After thirty-odd visits to Cuba, I'm still enraptured as I watch José Pérez Pereiso swing his 1957 Dodge Coronet around and gun it, rumbling up the riverbank beneath the shadow of the Sierra del Escambray mountains in the town of Trinidad, four hours east of Havana. The car is a metallic-gray, green-blue peacock, as shiny after a bath in the river Táyaba as the day it rolled off the factory floor in Detroit. The passenger door swings open, heavy on its creaking hinges, and in I jump. We set off, the Coronet's wedge-shaped tail fins slicing the hot air. I slide around on the slick, vinyl-covered bench seat while José, a lanky fellow with a handsome bronze face and jade-green eyes, shifts the gears with a push-button TorqueFlite selector.
We cruise through Trinidad in land-yacht luxury, a late-'50s luxe that generates in me a sense of Twilight Zone incongruity that echoes Trinidad's even more ancient mystique. The town was founded as one of Cuba's original seven cities in 1514. The entire city is a UNESCO World Heritage site, second in magnificence only to Habana Vieja (Old Havana), the capital city's remarkable core. The entire town of Trinidad is a lived-in museum, its
cobbled plazas entirely restored. Its setting is no less remarkable: Sitting astride a hill, the town of some 40,000 people catches the breeze and gazes out over the Caribbean against a backdrop of the verdurous Sierra del Escambray.

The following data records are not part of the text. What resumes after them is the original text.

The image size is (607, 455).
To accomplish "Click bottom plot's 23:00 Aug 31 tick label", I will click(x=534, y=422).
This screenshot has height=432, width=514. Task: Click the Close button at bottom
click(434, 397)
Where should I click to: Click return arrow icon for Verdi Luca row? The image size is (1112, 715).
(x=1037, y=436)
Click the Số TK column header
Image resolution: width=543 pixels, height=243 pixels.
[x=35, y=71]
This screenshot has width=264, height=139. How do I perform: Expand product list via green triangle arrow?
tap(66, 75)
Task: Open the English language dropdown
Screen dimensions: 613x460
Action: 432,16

Out the car window I watch a sunburned French tourist scurrying through the main plaza. "Mon dieu!" she exclaims, raising her camera toward a toothless old Cuban poised on a donkey, adding another mantle to the multi-textured layers of a temps perdu. That's Cuba. Everything looks so nostalgic. The island has a flavor entirely its own: an amalgam of colonialism, capitalism and communism. When walking Havana's streets, I feel like I'm living inside a romantic thriller. I never want to sleep for fear of missing a vital experience. It's intoxicating, still laced with the sharp edges and sinister shadows that made Ernest Hemingway want "to stay here forever." Cuba was a salacious environment in which to pursue writing, a lusty and libertine place. It still is.
I settle myself at the bar of La Bodeguita del Medio, Hemingway's favorite watering hole half a block from Havana's antique cathedral. Troubadors move among thirsty turistas as I savor the proletarian fusion of dialectics and rum. Seduction, however, keeps creeping in. I sip a mojito, the rum mint julep that Hemingway brought out of obscurity. It's strong and, as a sultry Cubana stares into my eyes, I feel a glimmer of the "other charms" to which Hemingway had succumbed.